▶ Task requirements:
1. In the text on adding two numbers stored as linked lists, list the member functions declared inside the LinkedList class, leaving out its constructor.
2. Carry on the text about in-place addition of two linked lists from the point where it stops.

▶ Text segment:

Approach: We have discussed a solution here where we used recursion to reach to the least significant number in the lists, but due to the involvement of the stack, the space complexity of the solution becomes O(N)
Here the target is to do the sum inplace, and return the modified sum list.

The idea is to first reverse both the linked list, so new head of the list points to least significant number and we can start adding as described here and instead of creating a new list, we modify the existing one and return the head of modified list.

Following are the steps: 

  1. Reverse List L1.
  2. Reverse List L2.
  3. Add the nodes of both the lists iteratively.
  4. Reverse the resultant list and return its head.

Below is the implementation of the above approach: 

C++




// C++ implementation of the approach
#include <iostream>
using namespace std;
  
class LinkedList;
  
// Node class for the linked list
class Node {
    int data;
    Node* next;
  
    friend LinkedList;
  
public:
    Node();
    Node(int x);
};
  
Node::Node()
{
    data = 0;
    next = NULL;
}
  
// Function to initialise
// a node with value x
Node::Node(int x)
{
    data = x;
    next = NULL;
}
  
// Linkedlist class with helper functions
class LinkedList {
public:
    Node* head;
  
    LinkedList();
  
    void insert(int x);
    void reverse();
    void traverse();
  
    void sum(LinkedList*);
};
  
LinkedList::LinkedList()
{
    head = NULL;
}
  
// Function to insert a node at
// the head of the list
void LinkedList::insert(int x)

▶ Recorded information:
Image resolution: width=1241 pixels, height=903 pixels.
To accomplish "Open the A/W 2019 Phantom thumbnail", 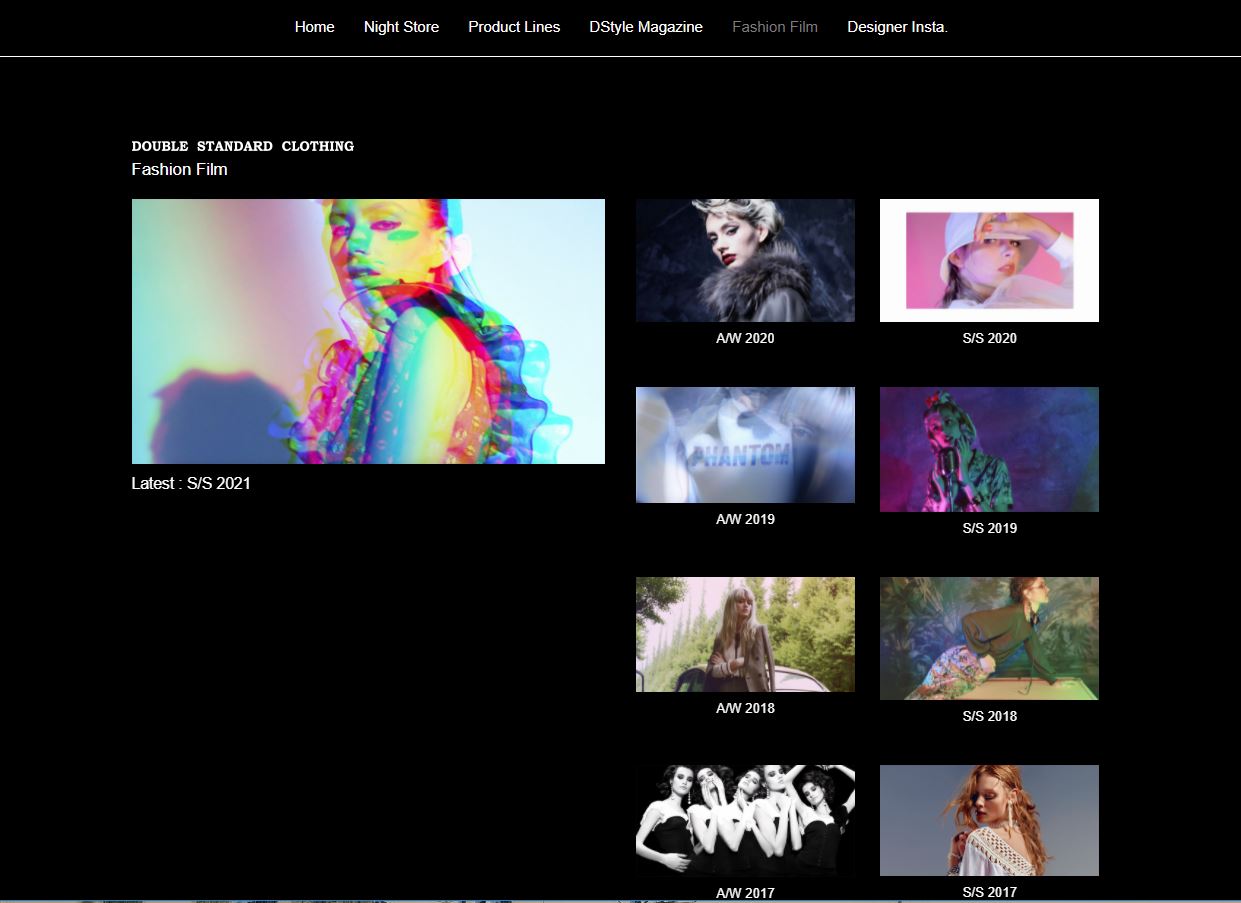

▶ Replies:
1. insert(int x), reverse(), traverse(), sum(LinkedList*)

2.
{
    Node* node = new Node();
    node->data = x;
  
    if (head == NULL)
        head = node;
    else {
        node->next = head;
        head = node;
    }
}
  
// Function to reverse the linked list
void LinkedList::reverse()
{
    Node *prev = NULL, *curr = head;
  
    while (curr) {
        Node* temp = curr->next;
        curr->next = prev;
        prev = curr;
        curr = temp;
    }
    head = prev;
}
  
// Function to traverse and print the list
void LinkedList::traverse()
{
  
    Node* temp = head;
  
    while (temp) {
        cout << temp->data << " -> ";
        temp = temp->next;
    }
    cout << "NULL";
}
  
// Function to add two numbers
// represented as linked lists
void LinkedList::sum(LinkedList* l2)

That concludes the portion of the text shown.